Solution Pattern - SQL Server Family - Creating a Fact Object
Purpose
Section titled “Purpose”This Solution Pattern shows how to create a fact object from a Point-In-Time (PIT) table and the Satellite that carries the measurable events, with a single SQL statement.
Motivation
Section titled “Motivation”Facts combine references to dimensions with measures aggregated at a chosen grain. When a PIT table already resolves which Satellite records apply per key and moment, the fact statement reduces to: join the metric Satellite by its record locator, derive the dimension keys, and aggregate the measures.
Applicability
Section titled “Applicability”This pattern applies when delivering measurable events from the integration layer as a fact object — persisted or virtual — and a PIT table exists at (or near) the fact’s intended grain.
Structure
Section titled “Structure”The statement selects from the PIT, attaches the metric Satellite, and aggregates:
- The date dimension key is derived directly from the event timestamp (formatted as
YYYYMMDD). - The dimension keys are generated at runtime with
ROW_NUMBERper dimension’s surrogate key, ordered by the state from timestamp — mirroring how the corresponding dimensions generate their keys. When the keys are persisted in the PIT, they are selected instead. - The metric Satellite is joined on the record locator the PIT carries for it: surrogate key, inscription timestamp, and inscription record identifier.
- The measures are aggregated with a
GROUP BYon the dimension references, setting the fact’s grain.
/******************************************************************************* * Data Engine Thinking ******************************************************************************* * * Purpose: * - SQL example for Creating A Fact Object. * * Disclaimer: * - See disclaimer.md in the repository root. * ******************************************************************************/
SELECT -- Date Dimension Key CONVERT(CHAR(8), sat.Transaction_Timestamp, 112) AS Transaction_Date_Key,
-- Runtime-generated dimension keys (if not persisted in PIT) ROW_NUMBER() OVER ( PARTITION BY PIT.Customer_Surrogate_Key ORDER BY PIT.State_From_Timestamp ) AS Customer_Key,
ROW_NUMBER() OVER ( PARTITION BY PIT.Product_Surrogate_Key ORDER BY PIT.State_From_Timestamp ) AS Product_Key,
-- Aggregated metric COUNT(sat.Quantity_Sold) AS Quantity_Sold
FROM PIT_Customer_Sale_Transactions PIT
-- Join to the Satellite providing the metric and timestampLEFT JOIN Sat_Product_Sale_Transaction sat ON PIT.Sat_Product_Sale_Transaction_Surrogate_Key = sat.Customer_Surrogate_Key AND PIT.Sat_Product_Sale_Transaction_Inscription_Timestamp = sat.Inscription_Timestamp AND PIT.Sat_Product_Sale_Transaction_Inscription_Record_Id = sat.Inscription_Record_Id
GROUP BY PIT.Customer_Surrogate_Key, PIT.Product_Surrogate_Key, CONVERT(CHAR(8), sat.Transaction_Timestamp, 112)Implementation guidelines
Section titled “Implementation guidelines”- Generate the statement from metadata: the PIT, the metric Satellite, the dimension references, and the measures with their aggregation functions are supplied by the fact’s mapping metadata.
- If dimension keys are generated at runtime, the generation must be identical to the corresponding dimension statements — same partition, same ordering — or facts and dimensions will not join correctly. Persisting the keys in the PIT removes this coupling and is the more robust choice.

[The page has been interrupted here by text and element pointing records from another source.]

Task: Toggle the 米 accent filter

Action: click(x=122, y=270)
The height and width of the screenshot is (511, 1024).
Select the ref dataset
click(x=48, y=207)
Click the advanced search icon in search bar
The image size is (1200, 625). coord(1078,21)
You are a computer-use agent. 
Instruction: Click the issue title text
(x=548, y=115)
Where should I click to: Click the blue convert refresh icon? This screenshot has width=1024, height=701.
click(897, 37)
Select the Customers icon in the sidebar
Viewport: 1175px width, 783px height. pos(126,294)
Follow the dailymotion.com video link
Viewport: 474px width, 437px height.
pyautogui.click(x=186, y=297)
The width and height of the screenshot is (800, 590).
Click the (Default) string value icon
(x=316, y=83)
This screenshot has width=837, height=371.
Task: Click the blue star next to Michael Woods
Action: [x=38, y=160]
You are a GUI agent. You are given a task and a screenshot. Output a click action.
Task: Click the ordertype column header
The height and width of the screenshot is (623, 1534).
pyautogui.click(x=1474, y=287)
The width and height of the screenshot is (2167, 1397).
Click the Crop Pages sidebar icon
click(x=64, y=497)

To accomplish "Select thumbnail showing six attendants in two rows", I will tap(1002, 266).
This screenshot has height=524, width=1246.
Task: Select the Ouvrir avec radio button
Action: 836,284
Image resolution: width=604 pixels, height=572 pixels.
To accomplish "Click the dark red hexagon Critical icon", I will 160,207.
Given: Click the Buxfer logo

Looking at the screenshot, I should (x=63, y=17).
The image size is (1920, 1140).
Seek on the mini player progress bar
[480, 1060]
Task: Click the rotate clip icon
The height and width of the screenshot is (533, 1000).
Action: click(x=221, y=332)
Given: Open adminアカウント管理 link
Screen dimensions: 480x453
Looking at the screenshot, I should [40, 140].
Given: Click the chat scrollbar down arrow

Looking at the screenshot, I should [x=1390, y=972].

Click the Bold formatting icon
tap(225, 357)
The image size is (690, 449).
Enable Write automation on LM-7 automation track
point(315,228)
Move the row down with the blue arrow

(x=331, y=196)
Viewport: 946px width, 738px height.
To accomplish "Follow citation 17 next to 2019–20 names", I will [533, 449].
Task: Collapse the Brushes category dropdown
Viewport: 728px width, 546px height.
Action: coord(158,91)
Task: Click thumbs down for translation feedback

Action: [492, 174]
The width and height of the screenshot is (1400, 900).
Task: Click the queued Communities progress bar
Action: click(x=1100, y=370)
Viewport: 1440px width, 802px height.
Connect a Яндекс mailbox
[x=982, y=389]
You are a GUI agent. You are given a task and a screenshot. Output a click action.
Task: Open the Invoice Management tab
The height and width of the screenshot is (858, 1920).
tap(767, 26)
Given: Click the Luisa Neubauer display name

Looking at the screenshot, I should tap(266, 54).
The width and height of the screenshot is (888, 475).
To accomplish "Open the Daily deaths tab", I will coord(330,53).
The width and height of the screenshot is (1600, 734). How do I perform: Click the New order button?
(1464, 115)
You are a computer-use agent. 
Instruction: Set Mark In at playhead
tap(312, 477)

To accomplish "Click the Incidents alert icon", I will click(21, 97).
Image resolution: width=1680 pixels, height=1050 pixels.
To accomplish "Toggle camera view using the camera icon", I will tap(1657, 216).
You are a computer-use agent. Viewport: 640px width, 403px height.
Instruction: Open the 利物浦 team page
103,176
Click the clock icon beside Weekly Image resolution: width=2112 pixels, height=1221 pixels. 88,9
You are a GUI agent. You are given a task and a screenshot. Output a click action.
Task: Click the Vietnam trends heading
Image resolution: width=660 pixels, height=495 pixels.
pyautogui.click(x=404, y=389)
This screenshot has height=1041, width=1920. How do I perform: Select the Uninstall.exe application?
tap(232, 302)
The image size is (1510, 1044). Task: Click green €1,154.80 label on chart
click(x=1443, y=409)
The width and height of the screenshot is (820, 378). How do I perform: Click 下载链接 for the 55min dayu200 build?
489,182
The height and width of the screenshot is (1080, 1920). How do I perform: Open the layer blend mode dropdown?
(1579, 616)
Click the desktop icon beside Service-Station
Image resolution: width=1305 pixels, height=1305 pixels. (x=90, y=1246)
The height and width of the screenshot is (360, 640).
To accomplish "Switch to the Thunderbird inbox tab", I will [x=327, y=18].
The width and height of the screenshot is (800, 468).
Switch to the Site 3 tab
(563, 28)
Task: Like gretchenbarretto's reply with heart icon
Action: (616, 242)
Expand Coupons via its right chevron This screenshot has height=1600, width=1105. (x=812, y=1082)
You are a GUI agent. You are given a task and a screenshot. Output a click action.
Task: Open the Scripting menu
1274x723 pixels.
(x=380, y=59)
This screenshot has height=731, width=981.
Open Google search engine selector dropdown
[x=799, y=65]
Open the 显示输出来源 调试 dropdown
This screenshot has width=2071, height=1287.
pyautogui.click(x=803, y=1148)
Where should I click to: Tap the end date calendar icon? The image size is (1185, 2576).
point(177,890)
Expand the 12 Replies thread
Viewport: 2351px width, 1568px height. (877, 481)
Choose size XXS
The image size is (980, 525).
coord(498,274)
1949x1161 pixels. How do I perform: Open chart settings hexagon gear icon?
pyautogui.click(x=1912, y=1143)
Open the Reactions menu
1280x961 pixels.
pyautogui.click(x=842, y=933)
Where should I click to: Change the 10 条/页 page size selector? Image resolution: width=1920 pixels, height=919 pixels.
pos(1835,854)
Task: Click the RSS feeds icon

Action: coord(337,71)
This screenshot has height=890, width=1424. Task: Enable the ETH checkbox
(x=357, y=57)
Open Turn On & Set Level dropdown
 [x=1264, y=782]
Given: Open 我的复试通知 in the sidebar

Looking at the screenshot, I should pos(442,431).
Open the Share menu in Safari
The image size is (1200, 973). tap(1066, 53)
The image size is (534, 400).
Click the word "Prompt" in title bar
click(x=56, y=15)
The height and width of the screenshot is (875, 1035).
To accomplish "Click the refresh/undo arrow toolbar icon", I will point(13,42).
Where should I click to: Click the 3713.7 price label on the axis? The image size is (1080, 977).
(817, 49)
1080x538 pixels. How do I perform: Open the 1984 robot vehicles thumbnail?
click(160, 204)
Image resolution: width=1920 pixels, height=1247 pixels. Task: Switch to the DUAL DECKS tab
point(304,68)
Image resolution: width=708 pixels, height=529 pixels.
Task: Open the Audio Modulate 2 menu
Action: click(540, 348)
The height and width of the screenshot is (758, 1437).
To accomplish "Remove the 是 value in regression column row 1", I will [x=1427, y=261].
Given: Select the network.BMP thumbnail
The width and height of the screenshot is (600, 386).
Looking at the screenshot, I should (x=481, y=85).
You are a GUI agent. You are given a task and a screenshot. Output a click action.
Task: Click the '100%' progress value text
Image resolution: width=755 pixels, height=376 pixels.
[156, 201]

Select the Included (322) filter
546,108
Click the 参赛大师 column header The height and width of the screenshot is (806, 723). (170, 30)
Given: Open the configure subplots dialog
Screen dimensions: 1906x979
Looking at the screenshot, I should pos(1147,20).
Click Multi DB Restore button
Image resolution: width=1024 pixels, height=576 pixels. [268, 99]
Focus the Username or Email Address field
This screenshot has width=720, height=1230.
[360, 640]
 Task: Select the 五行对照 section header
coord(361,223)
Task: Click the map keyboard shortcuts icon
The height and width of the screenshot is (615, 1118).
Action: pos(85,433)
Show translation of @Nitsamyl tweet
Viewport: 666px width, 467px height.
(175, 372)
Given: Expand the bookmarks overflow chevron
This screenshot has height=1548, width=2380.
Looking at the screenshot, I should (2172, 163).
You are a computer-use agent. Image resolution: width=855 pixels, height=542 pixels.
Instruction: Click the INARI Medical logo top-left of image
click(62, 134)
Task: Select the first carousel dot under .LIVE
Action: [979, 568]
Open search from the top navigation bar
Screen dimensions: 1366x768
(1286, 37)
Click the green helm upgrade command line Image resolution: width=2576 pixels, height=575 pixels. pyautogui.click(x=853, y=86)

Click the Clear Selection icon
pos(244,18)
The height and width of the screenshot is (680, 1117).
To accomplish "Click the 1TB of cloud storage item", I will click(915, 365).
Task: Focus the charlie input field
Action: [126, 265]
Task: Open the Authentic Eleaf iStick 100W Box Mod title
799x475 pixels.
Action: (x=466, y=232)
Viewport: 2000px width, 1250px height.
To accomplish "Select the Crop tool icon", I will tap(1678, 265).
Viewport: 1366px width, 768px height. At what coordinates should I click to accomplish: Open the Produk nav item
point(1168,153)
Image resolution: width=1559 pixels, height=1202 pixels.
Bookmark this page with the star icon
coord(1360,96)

- Derive calendar keys (such as the date key) from the event timestamp with a deterministic format, so they join the date dimension without lookups.
- Choose the
GROUP BYdeliberately: it defines the fact’s grain. Aggregating at the PIT’s grain is not required — the example aggregates to customer/product/date. - Use a
LEFT JOINfor the metric Satellite if events may be absent for some PIT records, and decide how empty aggregates should be represented.
Considerations and consequences
Section titled “Considerations and consequences”- Runtime key generation makes the fact and its dimensions a matched set: they must be produced from the same data state. A refresh of one without the other breaks the key alignment — the main argument for persisting keys when facts and dimensions are delivered independently.
- The aggregation discards event-level detail; if consumers also need the individual transactions, deliver a separate transactional fact at event grain.
- Virtualising the fact (a view over the PIT and Satellite) is viable when the aggregation is inexpensive; heavy aggregations over large PITs favour persistence.